Deposit / redemption fees: The perpetual pool module may enable fees for minting and redemption of CPLT tokens. The fees are retained by the perpetual pool, such that all prior / remaining holders of CPLT tokens gain these fees pro-rata.
The borrow fees and maker rebates are typically sufficient to counteract any losses incurred by the vaults position.
These rewards are auto-compounded into the CPLT such that it is a value-accruing token that appreciates over time (unless traders achieve a net gain).
CPLT Value
The value of the CPLT token is determined by the quantity of USDⒼ and LP tokens present in the perpetual liquidity pool at any given moment, where:
The amount of CPLT minted or redeemed does not directly impact the value of CPLT. However, it does have an effect on the rate at which the price of CPLT fluctuates.

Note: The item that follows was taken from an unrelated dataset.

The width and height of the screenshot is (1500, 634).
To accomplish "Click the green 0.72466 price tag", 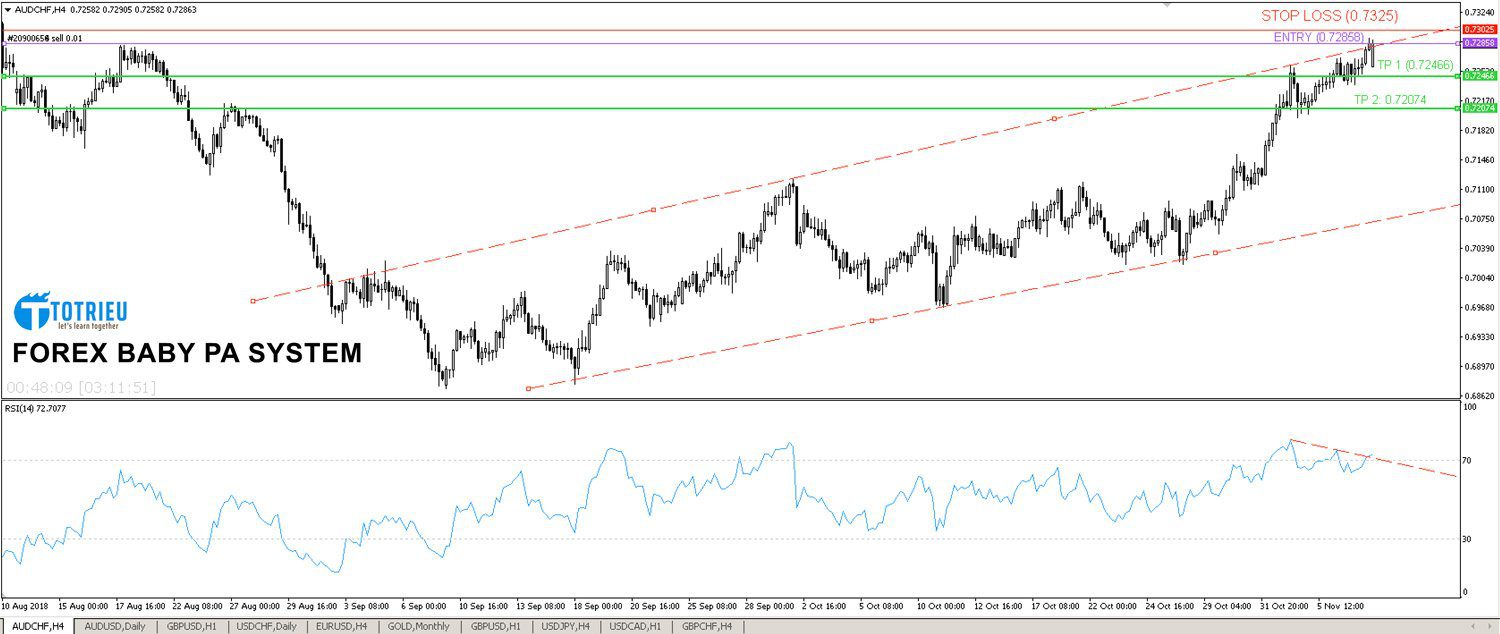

Note: There are no liquidation fees for perp trading at the moment, but this can be enabled at a future date to allow liquidation fees to go to CPLT.
Example
Consider the scenario where you contributed 1000 USDⒼ into the perpetual pool to mint 1000 CPLT tokens at the price of $1 each. As more USDⒼ is supplied to the perpetual pool over time, the price of the CPLT may increase to $1.50 per token. If you decide to withdraw your liquidity and redeem your 1000 CPLT tokens at this point, their value would be 1500 USDⒼ, indicating a 50% profit on your initial investment.
Depositing
By depositing your USDⒼ liquidity into the perpetual liquidity pool, you receive a proportional amount of CPLT which reflects your share of the perpetual liquidity pool.
To mint CPLT, you must
Bridge USDC from any ecosystem to Carbon, which will be auto-converted to the Carbon Grouped USD token (USDⒼ) on the UI
Contribute USDⒼ liquidity to the perpetual liquidity pool
A fee may apply for depositing USD liquidity / minting LP token.
Supply Cap
USDⒼ deposits are generally available unless the supply cap is reached, which is a precautionary measure put in place to avoid having too many deposits during the initial phase.
Redeeming
Liquidity providers can withdraw their USD liquidity from the perpetual liquidity pool (and return the LP tokens) so long as they pay the relevant withdrawal fees, and sufficient funds are available.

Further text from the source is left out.